Assist in the installation/maintenance of ACAS capabilities on the backend of the ACAS system using Linux.
Review security threats and determines/implements effective countermeasures IAW established policies/regulations/directives.
Analyze network or system changes/reconfigurations for security impacts (performs risk analysis/assessment).
Monitor implemented security controls related to ACAS and report status.
Compile information and support required cyber evaluations, inspections, assessments, and reporting tasks.
Reviews security threats and determines/implements effective countermeasures IAW established policies/regulations/directives.
Compile ACAS/Vulnerability Assessment information and support required cyber evaluations, inspections, assessments, and reporting tasks.
Work in dynamic fast paced environments that require team interaction and coordination of efforts.
Interface with both client managers and system users.
Operate tools and systems that are required to support the Command's cybersecurity program.
Assist in the enhancement of AFRICOM's Cyber Threat Capability.
Provide focused operations/threat analysis on known intrusion sets.
BASIC QUALIFICATIONS:
BA/BS + 3 years recent relevant specialized or AA/AS +5 years recent relevant specialized or a major cert +7 years recent relevant specialized or years of recent specialized experience.
DOD 8140 IAT III compliance.
Must have experience setting up and executing Tenable Nessus scans, review scan data, assess reports and trends through SC interface, and determine whether a completed scan provide valid results.
Working knowledge of supporting Operating Systems: Red Hat Enterprise Linux, Windows Server 2016/2019/2022, and Windows 11.
In-depth experience with DoD IT security requirements.
TESA eligibility.
Currently hold an adjudicated Top Secret/SCI Clearance.
PREFERRED QUALIFICATIONS:
ITIL v3 – Foundation.
Experience with Red Hat Enterprise Linux, Windows, CyberArk, and Elastic.

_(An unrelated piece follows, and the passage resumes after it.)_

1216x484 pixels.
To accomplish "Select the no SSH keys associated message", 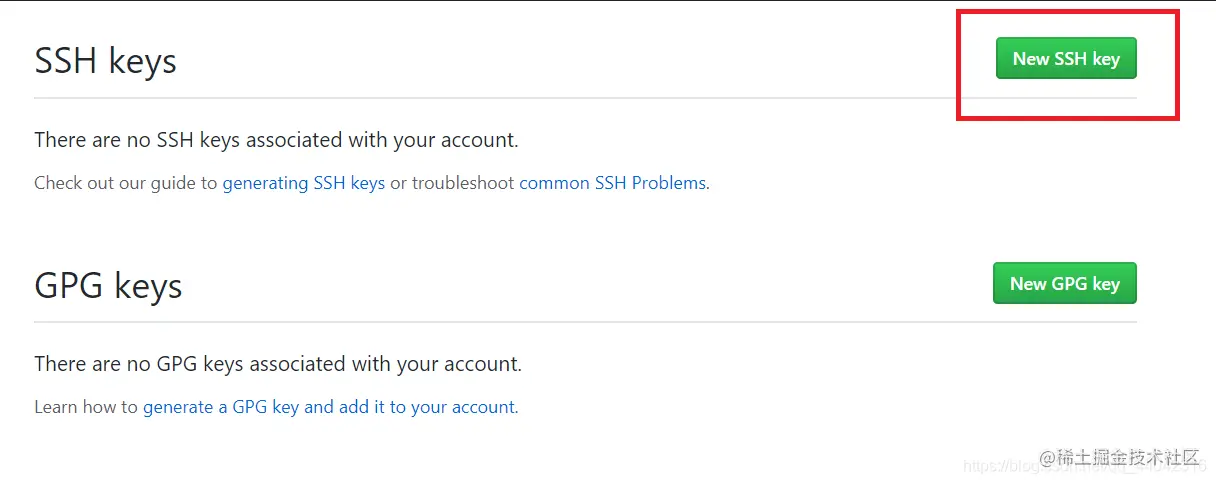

Automation using Microsoft PowerShell, VBScript, or batch files.
Adaptable to changing circumstances and operational needs.
Understanding of Department of Defense Military standards.
Come break things (in a good way). Then build them smarter.
We're the tech company everyone calls when things get weird. We don’t wear capes (they’re a safety hazard), but we do solve high-stakes problems with code, caffeine, and a healthy disregard for “how it’s always been done.”
For U.S. Positions: While subject to change based on business needs, Leidos reasonably anticipates that this job requisition will remain open for at least 3 days with an anticipated close date of no earlier than 3 days after the original posting date as listed above.
The Leidos pay range for this job level is a general guideline only and not a guarantee of compensation or salary. Additional factors considered in extending an offer include (but are not limited to) responsibilities of the job, education, experience, knowledge, skills, and abilities, as well as internal equity, alignment with market data, applicable bargaining agreement (if any), or other law.